§ **What this task involves**:
The answer must be only the lines below from the one holding "hijab (106, 880)" down to the one holding "[Previous lot] (297, 100)", ends included, printed exactly; please omit all pictures.

§ **Source data**:
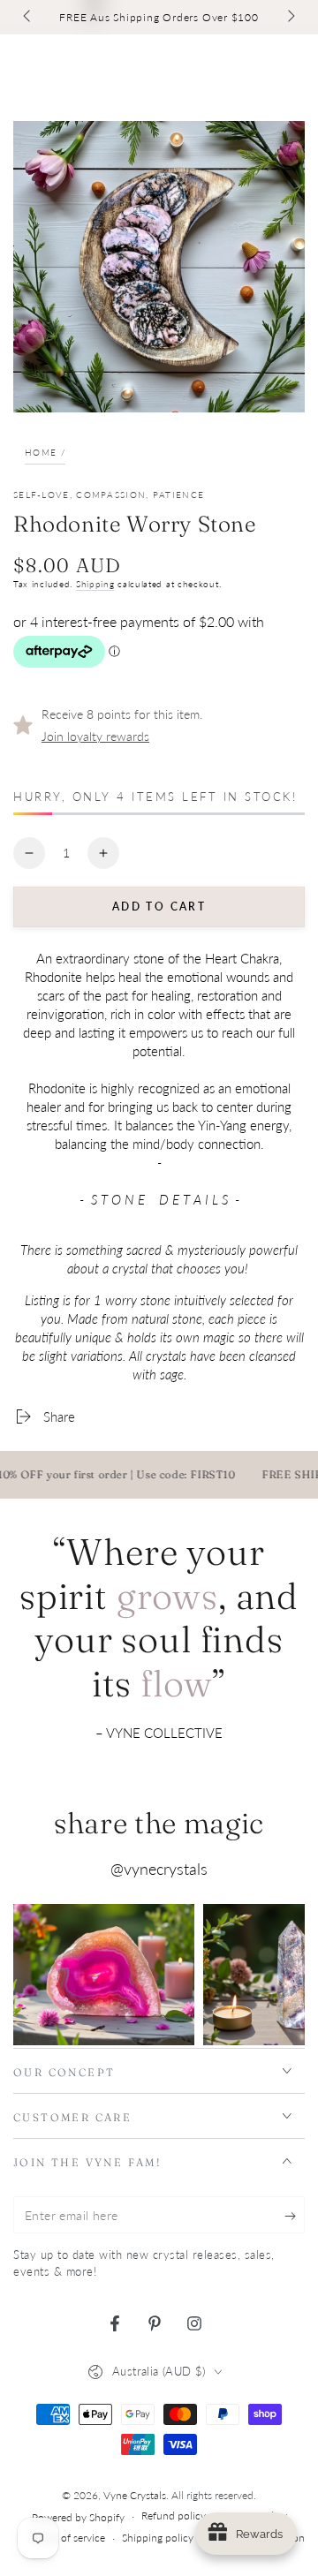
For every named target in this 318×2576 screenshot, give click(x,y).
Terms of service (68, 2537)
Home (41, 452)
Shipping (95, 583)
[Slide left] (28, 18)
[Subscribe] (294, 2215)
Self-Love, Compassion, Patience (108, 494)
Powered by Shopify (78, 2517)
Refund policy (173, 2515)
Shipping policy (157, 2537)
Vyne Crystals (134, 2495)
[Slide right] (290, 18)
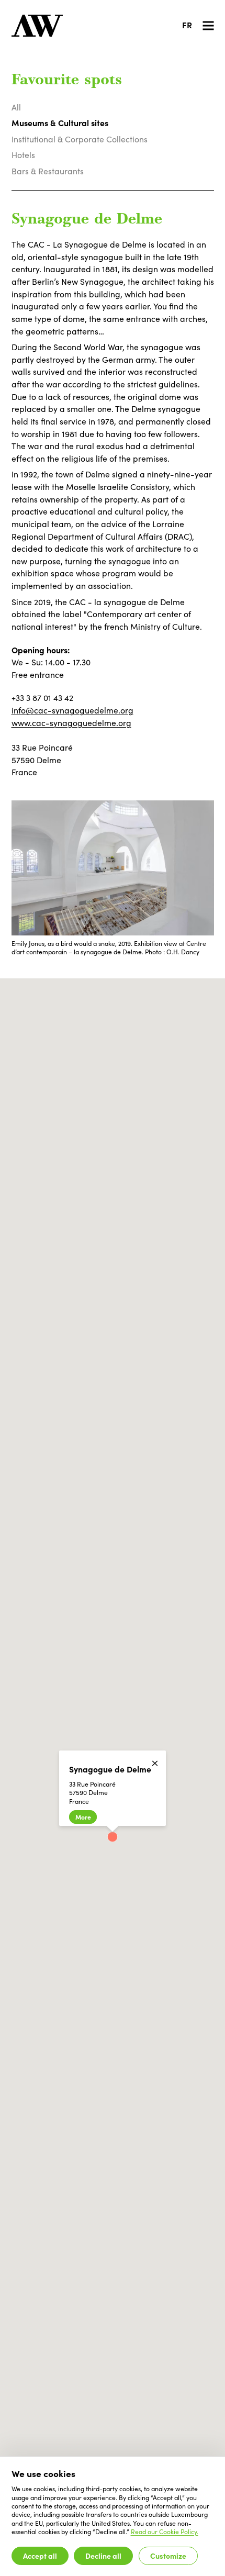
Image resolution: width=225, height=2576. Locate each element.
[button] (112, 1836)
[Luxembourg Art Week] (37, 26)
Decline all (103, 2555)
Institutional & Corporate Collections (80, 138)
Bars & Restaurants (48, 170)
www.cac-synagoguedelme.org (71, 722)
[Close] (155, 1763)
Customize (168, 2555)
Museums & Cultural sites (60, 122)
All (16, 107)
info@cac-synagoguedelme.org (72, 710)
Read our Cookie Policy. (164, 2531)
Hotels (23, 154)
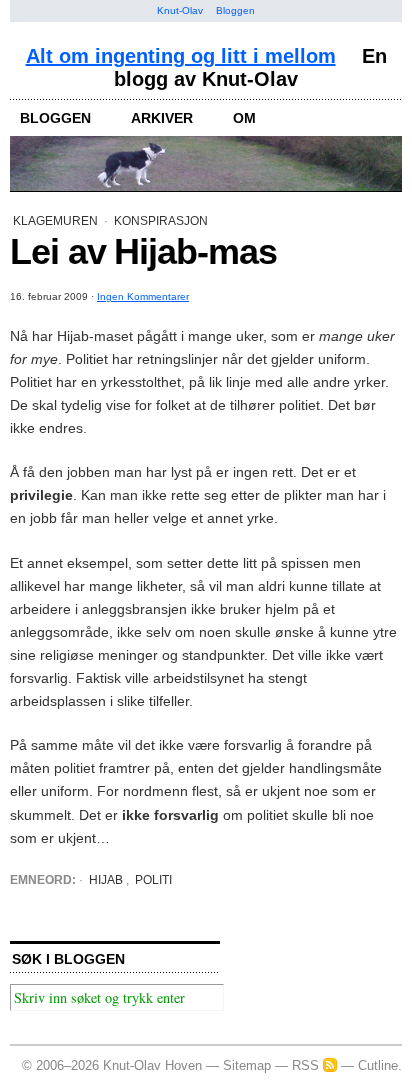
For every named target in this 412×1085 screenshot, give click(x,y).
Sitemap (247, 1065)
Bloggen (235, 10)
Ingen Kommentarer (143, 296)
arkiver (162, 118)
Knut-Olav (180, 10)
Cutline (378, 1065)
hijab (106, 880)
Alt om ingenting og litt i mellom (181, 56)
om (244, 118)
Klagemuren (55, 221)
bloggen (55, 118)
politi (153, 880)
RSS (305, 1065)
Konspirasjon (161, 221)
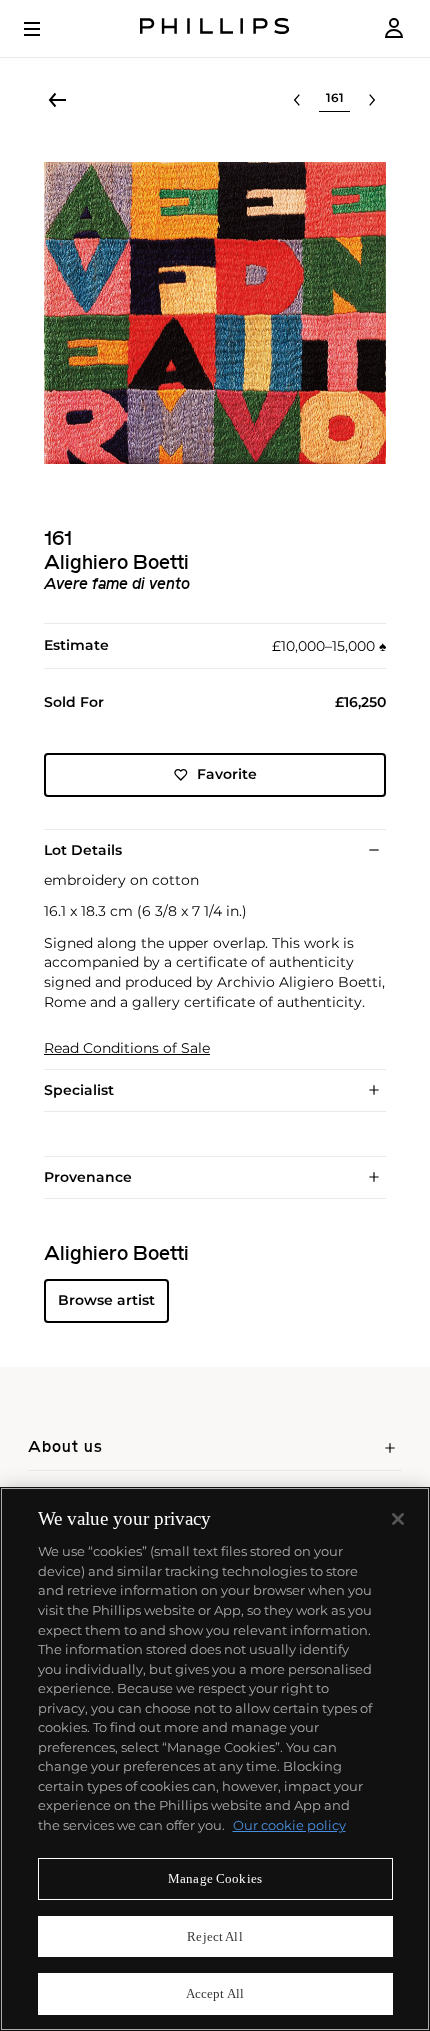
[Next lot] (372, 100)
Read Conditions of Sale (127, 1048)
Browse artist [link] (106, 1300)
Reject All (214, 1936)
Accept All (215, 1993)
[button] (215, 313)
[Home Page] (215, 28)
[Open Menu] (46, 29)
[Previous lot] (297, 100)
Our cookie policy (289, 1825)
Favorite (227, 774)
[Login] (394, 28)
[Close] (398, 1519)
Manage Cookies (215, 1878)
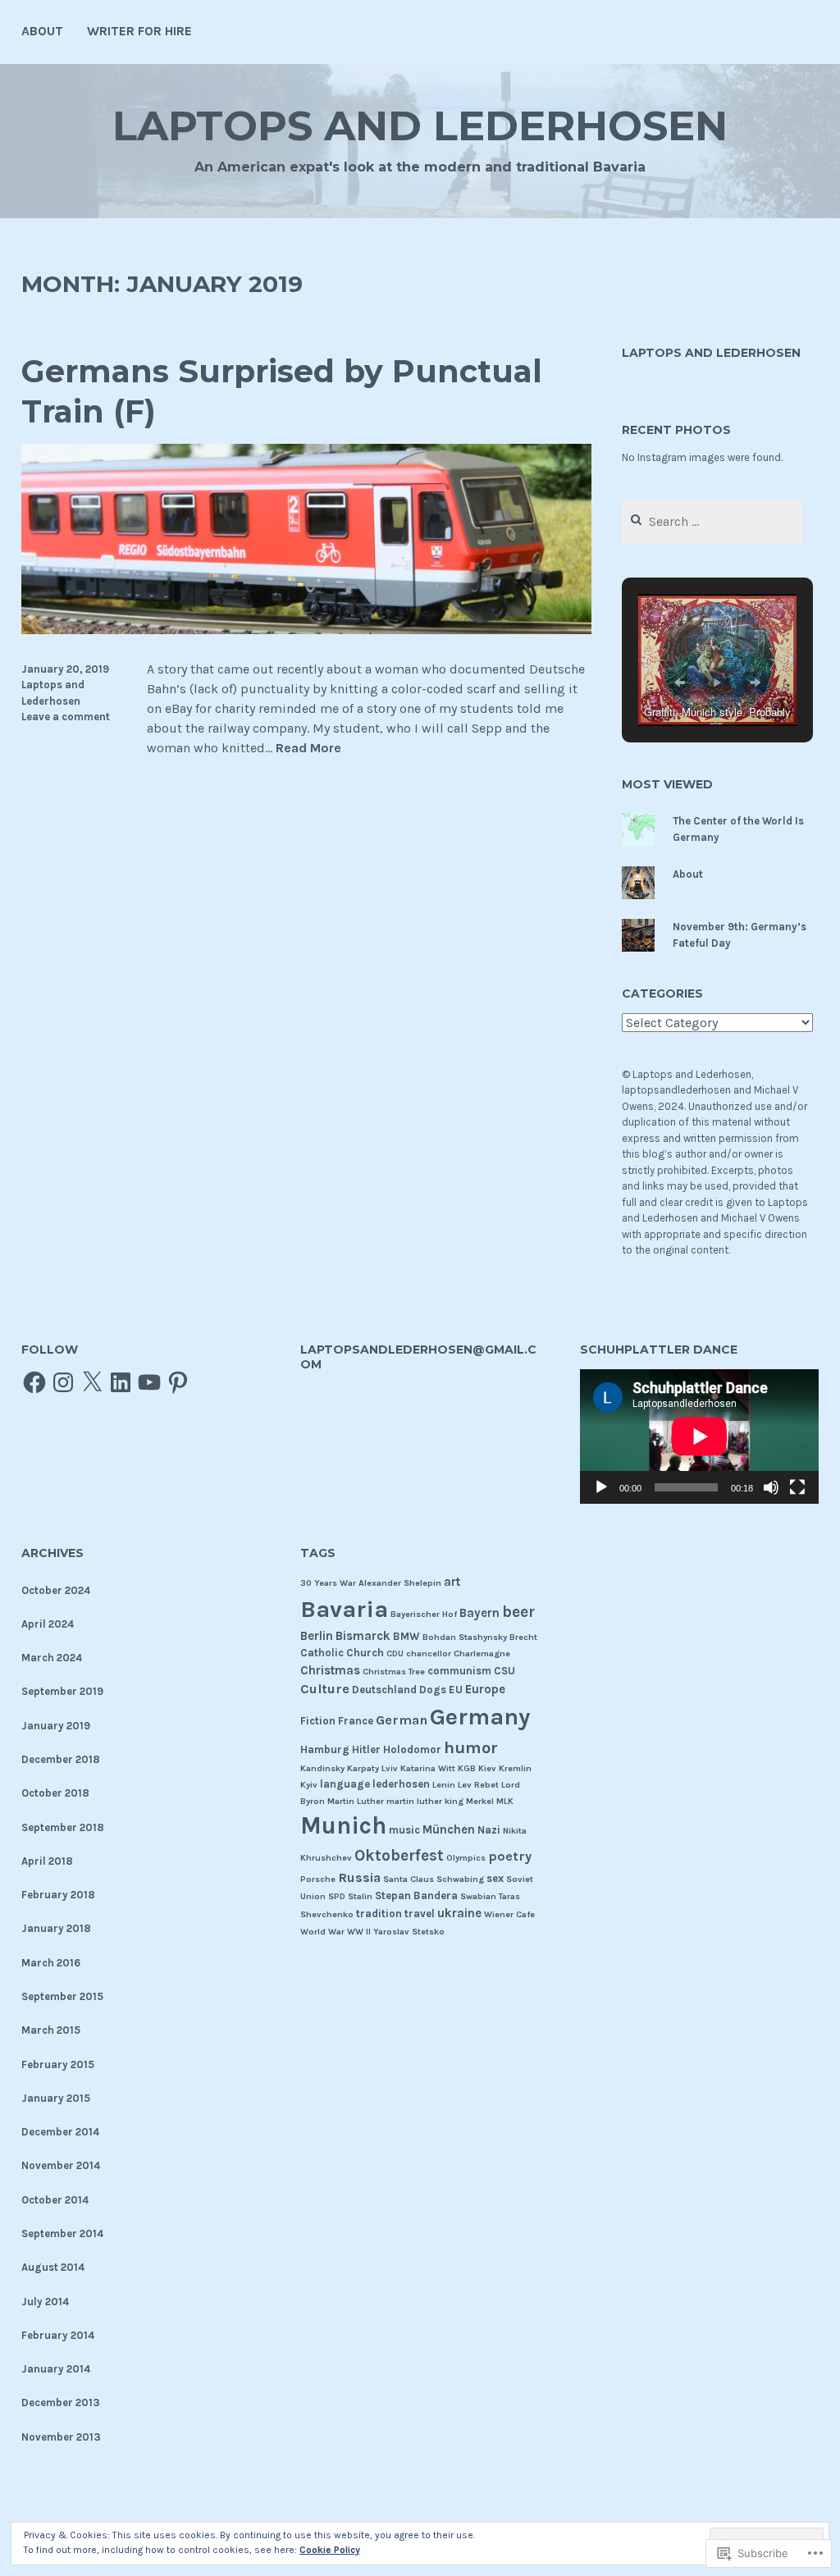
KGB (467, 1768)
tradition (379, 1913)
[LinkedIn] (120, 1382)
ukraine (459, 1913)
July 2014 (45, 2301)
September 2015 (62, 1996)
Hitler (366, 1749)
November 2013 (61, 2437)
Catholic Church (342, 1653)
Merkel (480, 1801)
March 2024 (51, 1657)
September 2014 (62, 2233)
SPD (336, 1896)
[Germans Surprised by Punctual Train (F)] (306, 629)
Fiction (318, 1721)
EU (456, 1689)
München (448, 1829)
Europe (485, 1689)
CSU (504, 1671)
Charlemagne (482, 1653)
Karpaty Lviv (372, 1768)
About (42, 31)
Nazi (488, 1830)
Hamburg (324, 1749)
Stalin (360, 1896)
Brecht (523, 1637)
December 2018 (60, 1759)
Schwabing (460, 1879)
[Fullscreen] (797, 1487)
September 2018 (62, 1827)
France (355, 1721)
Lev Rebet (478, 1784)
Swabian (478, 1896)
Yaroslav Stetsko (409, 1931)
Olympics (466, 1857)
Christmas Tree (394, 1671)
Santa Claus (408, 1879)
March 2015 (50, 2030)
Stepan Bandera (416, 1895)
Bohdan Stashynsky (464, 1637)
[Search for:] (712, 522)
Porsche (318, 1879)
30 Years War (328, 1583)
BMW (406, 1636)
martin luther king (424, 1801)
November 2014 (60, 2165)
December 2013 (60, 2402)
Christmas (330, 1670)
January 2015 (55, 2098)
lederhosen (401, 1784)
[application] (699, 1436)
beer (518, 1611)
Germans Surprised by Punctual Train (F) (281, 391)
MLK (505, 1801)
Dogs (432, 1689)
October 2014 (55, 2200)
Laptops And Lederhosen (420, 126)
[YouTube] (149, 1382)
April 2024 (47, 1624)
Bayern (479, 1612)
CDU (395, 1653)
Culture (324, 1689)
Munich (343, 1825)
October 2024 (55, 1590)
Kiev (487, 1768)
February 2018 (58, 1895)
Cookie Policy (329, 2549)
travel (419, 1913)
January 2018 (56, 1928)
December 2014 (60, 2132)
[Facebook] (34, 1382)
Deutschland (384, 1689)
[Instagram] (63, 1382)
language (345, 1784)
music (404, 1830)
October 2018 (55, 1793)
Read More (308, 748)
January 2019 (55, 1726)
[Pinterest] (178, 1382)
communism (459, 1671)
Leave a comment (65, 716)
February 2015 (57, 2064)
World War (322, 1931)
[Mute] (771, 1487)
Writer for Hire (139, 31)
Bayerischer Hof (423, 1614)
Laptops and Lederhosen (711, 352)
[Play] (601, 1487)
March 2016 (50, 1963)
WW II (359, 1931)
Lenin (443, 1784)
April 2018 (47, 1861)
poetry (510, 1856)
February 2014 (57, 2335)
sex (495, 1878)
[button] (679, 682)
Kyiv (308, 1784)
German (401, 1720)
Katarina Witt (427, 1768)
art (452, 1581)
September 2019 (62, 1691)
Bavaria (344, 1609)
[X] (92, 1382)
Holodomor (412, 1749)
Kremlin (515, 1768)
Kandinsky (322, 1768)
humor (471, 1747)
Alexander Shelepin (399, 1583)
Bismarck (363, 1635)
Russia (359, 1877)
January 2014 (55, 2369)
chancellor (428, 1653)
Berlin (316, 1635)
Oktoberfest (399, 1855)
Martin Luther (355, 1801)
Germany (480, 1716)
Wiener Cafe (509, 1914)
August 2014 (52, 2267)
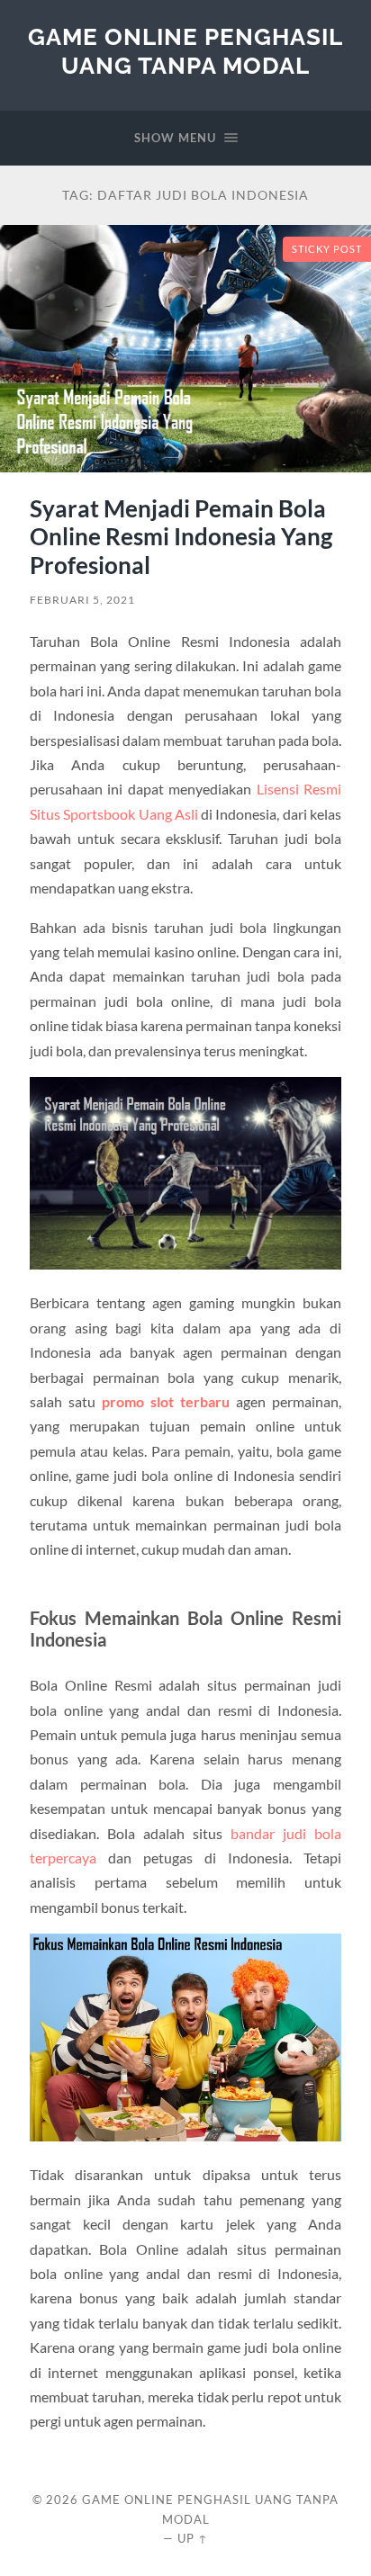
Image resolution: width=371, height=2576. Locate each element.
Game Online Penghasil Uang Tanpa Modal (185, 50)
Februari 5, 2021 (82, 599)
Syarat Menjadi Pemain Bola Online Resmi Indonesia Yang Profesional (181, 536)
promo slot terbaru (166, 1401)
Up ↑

§ **Solution below**:
hijab (106, 880)
Alt om ingenting og litt i mellom (181, 56)
om (244, 118)
Klagemuren (55, 221)
bloggen (55, 118)
politi (153, 880)
RSS (305, 1065)
Konspirasjon (161, 221)
[Next lot] (372, 100)
Read Conditions of Sale (127, 1048)
Browse artist [link] (106, 1300)
Reject All (214, 1936)
Accept All (215, 1993)
[button] (215, 313)
[Home Page] (215, 28)
[Open Menu] (46, 29)
[Previous lot] (297, 100)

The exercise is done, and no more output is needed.